5 Collide (Muons) 7:08

6 Collide (Kaons) 7:36

7 A Study In Geomancy (Lunar) 7:07

8 A Study In Geomancy (Solar) 5:16

9 As Far As The Eye Can See (East) 7:24

10 As Far As The Eye Can See (South) 4:20

11 As Far As The Eye Can See (West) 9:00

AD Music AD210

(CD/DDL 75:03)

(England School, Melodious, E-Rock)

Un album de Stephan Whitlan et David Wright ne peut qu'attiser une certaine curiosité parmi les adeptes de la England School. Et avec raison! Nous avons affaire à deux excellents synthésistes qui excellent dans leur domaine; la MÉ avec une vision expérimentale pour Stephan, et celle plus harmonieuse de David qui réussit toujours à injecter à ses œuvres une bonne touche de Berlin School. L'exemple de Beyond the Airwaves, Vol. 3 est le plus récent. C'est lors des répétitions pour les concerts de Code Indigo entre 2017 et 2019 que les deux nouveaux complices couchaient les grandes lignes de ce qui allait devenir THE REFLECTING SKY. Entre les temps morts, le duo a improvisé, composé et enregistré du matériel où ressortaient 4 principaux thèmes musicaux. Les deux amis s'étaient donné rendez-vous dans le studio de David Wright à Suffolk afin de compléter cet album. Et c'est au début 2020 que les deux musiciens anglais entrèrent dans le studio. Le confinement aidant, ils ont ainsi pu compléter l'album après 4 mois de minutieux travail de studio. Il en est sorti un album qui correspond légitimement à nos attentes. Les dépassant même avec un départ à la Code Indigo, un merveilleux détour dans l'univers de la MÉ du style Anglais et une finale aussi belle à ce que nous sommes en droit de nous attendre de la part de ces deux musiciens chevronnés qui nous offre en THE REFLECTING SKY, un des solides albums de 2020, sinon le meilleur en son genre.

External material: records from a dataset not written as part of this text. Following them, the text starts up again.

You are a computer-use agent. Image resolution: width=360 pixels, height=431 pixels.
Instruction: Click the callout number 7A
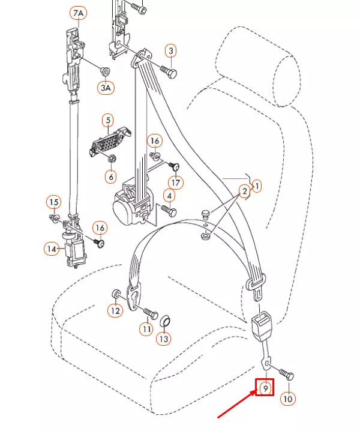coord(79,13)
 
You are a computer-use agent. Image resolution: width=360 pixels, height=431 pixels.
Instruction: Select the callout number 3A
coord(106,88)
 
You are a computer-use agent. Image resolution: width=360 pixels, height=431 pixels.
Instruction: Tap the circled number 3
coord(171,50)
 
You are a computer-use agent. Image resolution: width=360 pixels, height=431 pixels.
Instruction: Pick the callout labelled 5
coord(108,120)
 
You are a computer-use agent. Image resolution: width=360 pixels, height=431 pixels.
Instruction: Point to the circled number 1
coord(257,187)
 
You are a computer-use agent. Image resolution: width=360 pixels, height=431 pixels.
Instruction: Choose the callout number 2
coord(244,191)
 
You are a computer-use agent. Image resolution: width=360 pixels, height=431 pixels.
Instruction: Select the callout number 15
coord(54,202)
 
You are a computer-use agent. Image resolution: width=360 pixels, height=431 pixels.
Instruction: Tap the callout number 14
coord(52,247)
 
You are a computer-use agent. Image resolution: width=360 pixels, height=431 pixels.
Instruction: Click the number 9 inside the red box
coord(265,388)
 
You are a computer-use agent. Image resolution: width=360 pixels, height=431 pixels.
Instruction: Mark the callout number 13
coord(164,339)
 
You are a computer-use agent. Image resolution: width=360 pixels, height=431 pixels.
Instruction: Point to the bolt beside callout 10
coord(286,376)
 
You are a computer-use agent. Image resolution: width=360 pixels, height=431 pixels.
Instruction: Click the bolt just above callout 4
coord(168,210)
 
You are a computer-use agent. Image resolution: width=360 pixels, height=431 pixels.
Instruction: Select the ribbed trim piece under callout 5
coord(108,142)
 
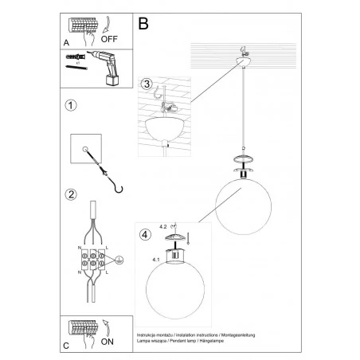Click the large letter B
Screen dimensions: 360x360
143,25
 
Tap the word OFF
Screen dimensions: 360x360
110,37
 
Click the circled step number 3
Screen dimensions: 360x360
145,84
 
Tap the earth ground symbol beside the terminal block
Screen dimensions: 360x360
119,260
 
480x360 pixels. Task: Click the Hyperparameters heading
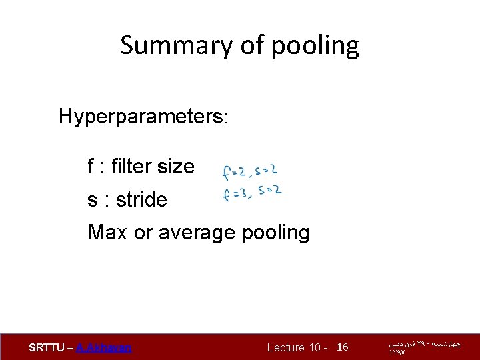tap(143, 117)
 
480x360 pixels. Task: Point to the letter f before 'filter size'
tap(91, 166)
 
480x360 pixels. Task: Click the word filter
tap(133, 166)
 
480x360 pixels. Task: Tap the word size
tap(176, 166)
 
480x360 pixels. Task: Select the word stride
tap(141, 199)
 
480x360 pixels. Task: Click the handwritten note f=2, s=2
tap(250, 172)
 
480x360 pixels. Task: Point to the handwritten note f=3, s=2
tap(251, 194)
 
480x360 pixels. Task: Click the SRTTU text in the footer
tap(47, 347)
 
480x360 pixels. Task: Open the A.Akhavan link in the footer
tap(104, 347)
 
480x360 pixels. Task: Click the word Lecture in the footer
tap(286, 347)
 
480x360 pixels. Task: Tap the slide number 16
tap(343, 347)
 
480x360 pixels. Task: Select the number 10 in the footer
tap(315, 347)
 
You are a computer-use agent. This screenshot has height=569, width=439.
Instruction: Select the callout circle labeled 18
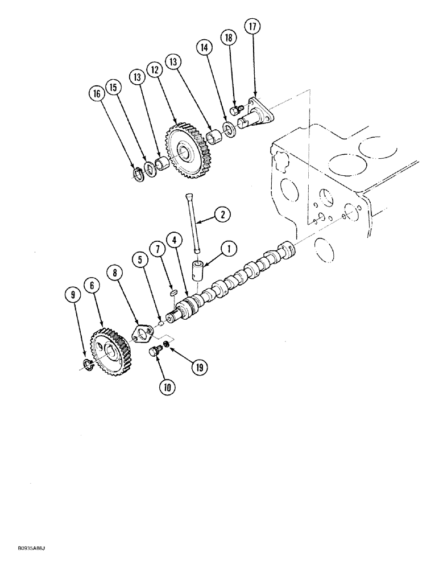coord(229,39)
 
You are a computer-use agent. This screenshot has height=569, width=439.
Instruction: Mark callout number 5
coord(139,260)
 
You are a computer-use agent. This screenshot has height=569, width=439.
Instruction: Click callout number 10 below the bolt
coord(168,387)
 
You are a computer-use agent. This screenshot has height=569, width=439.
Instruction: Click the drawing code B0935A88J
coord(27,562)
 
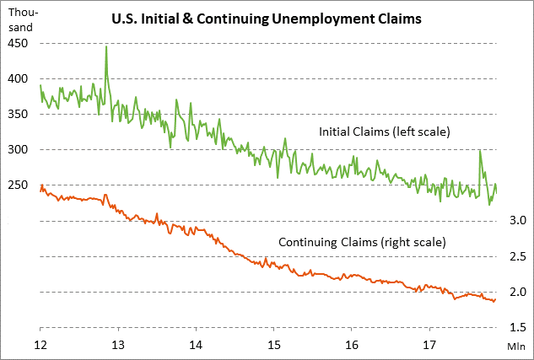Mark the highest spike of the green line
tap(106, 47)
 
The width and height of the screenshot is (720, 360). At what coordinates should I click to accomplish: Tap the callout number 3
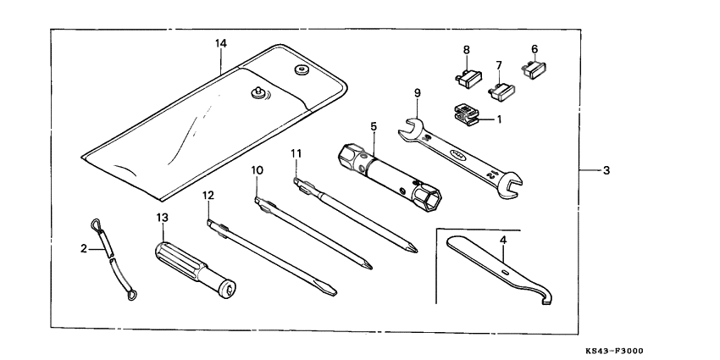pos(606,170)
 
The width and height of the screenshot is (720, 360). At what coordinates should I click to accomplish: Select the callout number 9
pos(418,92)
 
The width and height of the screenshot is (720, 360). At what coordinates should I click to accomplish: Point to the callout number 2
pos(84,248)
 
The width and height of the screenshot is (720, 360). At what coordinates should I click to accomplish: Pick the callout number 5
pos(372,126)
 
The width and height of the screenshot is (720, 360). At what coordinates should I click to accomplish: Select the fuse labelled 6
pos(536,69)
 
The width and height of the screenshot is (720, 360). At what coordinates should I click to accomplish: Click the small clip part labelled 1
pos(465,114)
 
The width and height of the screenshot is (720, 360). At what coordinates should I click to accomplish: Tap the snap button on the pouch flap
pos(258,95)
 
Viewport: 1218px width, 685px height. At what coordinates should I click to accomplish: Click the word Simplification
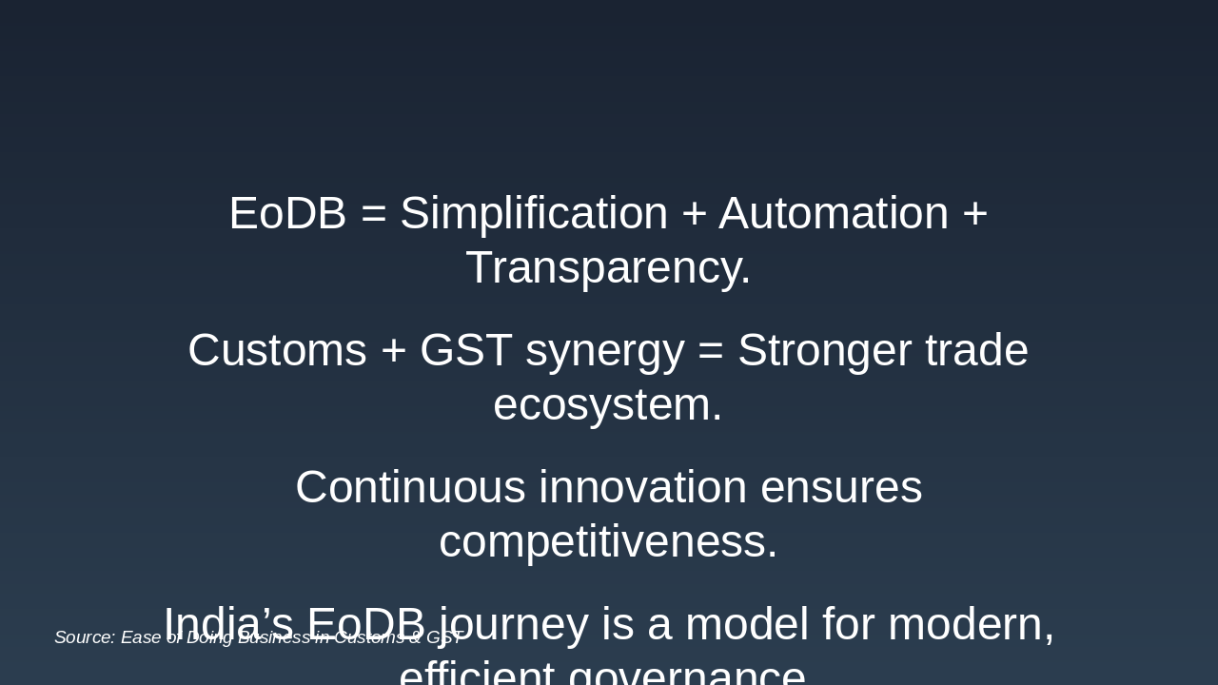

Une basse pulsation, comme un battement sourd, émerge de cette chaude brise cernée de lointains bruits blancs en ouverture de Celestial Clockwork (Mizar). Les battements s'intensifient et éveillent des tintements dans un corridor de drone et de ses bruits blancs. Le pouls s'accélère, de même que les ambiances qui se collent à la progression rythmique. Des accords résonnants se font entendre en même temps qu'une série d'arpèges. Le mouvement devient plus aérien avec une ambiance à la Code Indigo, sinon Pink Floyd et ces accords de clavier formant une base mélodieuse à la recherche de finition. Le rythme est quant à lui articulé par une bonne ligne de basse et des percussions du type pic-bois alors que des nappes de violons et de contrebasse gémissent dans le fond du décor. Sans le savoir, nous sommes entrés dans Celestial Clockwork (Kochab)! Le rythme, toujours dépouillé de son enveloppe de lourdeur, clopine maintenant. Il emmagasine plus de vélocité dans une faune tonale de plus en plus diversifiée. Il y a un subtil duel entre les claviers et les synthés, dessinant une harmonie toujours prismatique. Le rythme s'accélère toujours et devient plus nourri dès que nous avons franchi le cap de Celestial Clockwork (Thuban). De plus entraînant qu'il est devenu depuis sa genèse, il s'évapore peu à peu dans les brumes des violons et de ces accords si fragiles afin de laisser nos oreilles errer dans les fantasmes tonals de sa finale. Un long coït avec un climax plutôt satisfaisant, la trilogie de Celestial Clockwork est l'ouverture qu’il faut à un album de la trempe de THE REFLECTING SKY.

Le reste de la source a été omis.